2) store and remove should just fail.

3) retrieve and check present seem straight forward.

The assistant blog mentions adding support for read only remotes but I don't know anything about it: day 65 transfer polish (I'm still on 3.20120605)

Let me know if there is anything I haven't thought of yet.

Comment by Steve Sun Oct 21 02:07:40 2012

I encourage playing around with the hook special remote and see how far you can make it go.

I may be doing something vaguely like this for desymlink, although I'm pretty sure it would still have a git repository associated with the directory of regular files.

One option is to use the web special remote, with file:// urls. Assuming a given disc will always end up mounted somewhere stable, such as /media/dvd1, /media/dvd2, etc, you could then just git annex addurl file:///media/dvd1/$file. git annex whereis will show the url, which has enough info to work out the disk to mount.

The web special remote did not support file:// urls, but I've just fixed that. The only downside is that, while it will identify files duplicated across disks, and whereis will show multiple urls for such files, there's only one web special remote, and so it only counts as 1 copy. This could perhaps be improved; git-annex may eventually get support for remotes reporting how many copies of a file they contain.

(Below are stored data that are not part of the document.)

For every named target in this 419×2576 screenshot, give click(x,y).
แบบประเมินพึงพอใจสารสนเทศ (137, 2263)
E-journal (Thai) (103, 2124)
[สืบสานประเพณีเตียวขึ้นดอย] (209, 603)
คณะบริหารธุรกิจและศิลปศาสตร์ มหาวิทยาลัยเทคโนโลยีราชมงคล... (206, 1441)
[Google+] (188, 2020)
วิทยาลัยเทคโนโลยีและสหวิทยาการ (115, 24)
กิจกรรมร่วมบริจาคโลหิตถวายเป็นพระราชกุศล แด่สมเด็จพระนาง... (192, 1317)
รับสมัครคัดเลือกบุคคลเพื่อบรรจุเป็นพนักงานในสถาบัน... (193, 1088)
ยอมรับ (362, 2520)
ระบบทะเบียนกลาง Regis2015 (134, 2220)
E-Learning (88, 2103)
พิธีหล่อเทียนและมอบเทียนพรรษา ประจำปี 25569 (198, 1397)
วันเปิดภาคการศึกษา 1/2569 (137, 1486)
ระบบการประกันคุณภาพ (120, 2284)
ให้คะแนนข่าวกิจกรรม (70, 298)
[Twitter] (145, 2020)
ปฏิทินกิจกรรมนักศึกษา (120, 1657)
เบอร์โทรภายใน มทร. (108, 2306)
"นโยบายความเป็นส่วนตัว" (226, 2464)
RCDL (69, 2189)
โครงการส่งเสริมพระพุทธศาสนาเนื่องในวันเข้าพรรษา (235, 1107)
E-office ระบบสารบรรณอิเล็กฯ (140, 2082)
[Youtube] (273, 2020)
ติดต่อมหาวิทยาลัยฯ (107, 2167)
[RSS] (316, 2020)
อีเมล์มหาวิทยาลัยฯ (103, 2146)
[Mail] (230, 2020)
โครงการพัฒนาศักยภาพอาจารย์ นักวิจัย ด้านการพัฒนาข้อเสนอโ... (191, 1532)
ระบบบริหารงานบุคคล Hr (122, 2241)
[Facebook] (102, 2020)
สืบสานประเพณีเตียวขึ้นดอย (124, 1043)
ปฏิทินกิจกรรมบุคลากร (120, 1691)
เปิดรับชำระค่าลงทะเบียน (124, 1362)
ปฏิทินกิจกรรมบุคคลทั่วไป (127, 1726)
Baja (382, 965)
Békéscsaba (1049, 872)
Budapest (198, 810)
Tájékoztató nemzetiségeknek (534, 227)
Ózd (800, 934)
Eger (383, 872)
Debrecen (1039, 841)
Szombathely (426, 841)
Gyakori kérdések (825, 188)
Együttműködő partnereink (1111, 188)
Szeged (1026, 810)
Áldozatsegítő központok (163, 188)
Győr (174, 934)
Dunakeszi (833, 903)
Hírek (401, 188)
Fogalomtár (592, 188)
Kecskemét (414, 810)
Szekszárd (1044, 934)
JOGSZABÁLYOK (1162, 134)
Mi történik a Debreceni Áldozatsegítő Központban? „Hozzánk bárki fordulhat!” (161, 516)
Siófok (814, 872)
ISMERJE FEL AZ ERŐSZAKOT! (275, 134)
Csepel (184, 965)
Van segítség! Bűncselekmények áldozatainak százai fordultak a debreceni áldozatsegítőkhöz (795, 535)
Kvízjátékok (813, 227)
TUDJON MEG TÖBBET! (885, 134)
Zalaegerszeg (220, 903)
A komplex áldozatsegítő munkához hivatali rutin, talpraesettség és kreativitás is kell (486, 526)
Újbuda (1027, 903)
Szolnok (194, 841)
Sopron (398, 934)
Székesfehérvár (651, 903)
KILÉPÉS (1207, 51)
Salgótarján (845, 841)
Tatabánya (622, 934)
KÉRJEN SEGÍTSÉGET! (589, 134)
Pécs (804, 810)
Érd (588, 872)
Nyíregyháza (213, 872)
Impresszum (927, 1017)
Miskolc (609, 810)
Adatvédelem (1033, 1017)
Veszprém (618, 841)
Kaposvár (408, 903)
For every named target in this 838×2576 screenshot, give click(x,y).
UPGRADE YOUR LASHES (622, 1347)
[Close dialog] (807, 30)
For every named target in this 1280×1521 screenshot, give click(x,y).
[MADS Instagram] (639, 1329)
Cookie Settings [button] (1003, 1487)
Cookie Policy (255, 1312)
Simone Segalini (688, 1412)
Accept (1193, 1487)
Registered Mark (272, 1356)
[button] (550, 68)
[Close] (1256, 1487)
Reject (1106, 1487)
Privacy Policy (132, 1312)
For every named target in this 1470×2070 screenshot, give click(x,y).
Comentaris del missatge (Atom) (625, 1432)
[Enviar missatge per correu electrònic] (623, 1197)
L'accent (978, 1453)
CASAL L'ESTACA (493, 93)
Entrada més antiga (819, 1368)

Comment by http://joeyh.name/ Sun Oct 21 05:36:36 2012

This works great! I first tried it with WORM, no-go. I can see why the SHA backends are so powerful, they appear to circumvent the commits which git usually uses for merging. When I first do the merge, it reports this:

warning: no common commits

Compared to how I've managed CD/DVD backups in the past, this is a quantum leap forward, and I don't find it convoluted in comparison. Yes, there is dar, but I prefer this method. In my case, its the perfect solution for original files, which in generally are treated as immutable, and not accessed very often. They are usually large, too! I'm using them for digital pictures.

Comment by http://www.openid.albertlash.com/openid/ Wed Oct 24 22:00:31 2012

Hi Joey,

Thanks for the advice. I had thought of the web special remote; but as you may have noticed from my example, I don't use automount so my DVDs and CDs all get mounted in the same place. (/mnt/cdrom) so the web special remote won't work for me.

I'll try to play around with the hook special remote this weekend. I had a thought it might be interesting to have it search for the DVDs in some common places or even by parsing the mounted file systems, and allow an override or augmentation through git config.

Comment by Steve Wed Oct 24 23:26:53 2012

Albert,

Thanks for feedback! I'm glad that somebody else found the method I worked out useful. As I'm going to try and turn it into a proper special remote, let me know if there is any particular use case or feature you'd like me to address.

Note that in my testing, I found that you don't actually need to merge the DVD's branch into the local branch you are using for git annex to be able to find the files on it that are identical to files in your local branch.

I haven't played around with cloning the repo, but I will try that this weekend. I'm thinking it might be necessary to create local branches from the DVD remotes so that they'll get carried along when you clone the repo.

As far as the repos on the DVD's not having a shared ancestry with main repo, that was a conscious choice that I made. I wanted to add as little extra data to the DVDs as possible since I usually fill them to the brim anyway. I didn't feel that it would be beneficial for the DVD's to know about the history of the main repo and other files that they don't contain. Furthermore, besides all the links and history, you'd be replicating all the files in the main repo that aren't annexed.

If you want to avoid the error, but still have a local branch for the DVD repos you should be able to do something like the following:

WARNING: these commands are untested!

git checkout -b disc1 disc1/master
git checkout -b disc2 disc2/master

Working from the original example, you should then get local branches for the DVDs that don't have a common ancestor with your master local repo. I haven't actually tested that though. Testing will have to wait for this weekend.

Comment by Steve Wed Oct 24 23:52:30 2012
@Steve, it seems to me you could still use the web special remote, just pointing it at an url that goes through a symlink to the mount point.
Comment by http://joeyh.name/ Thu Oct 25 03:33:29 2012
Comments on this page are closed.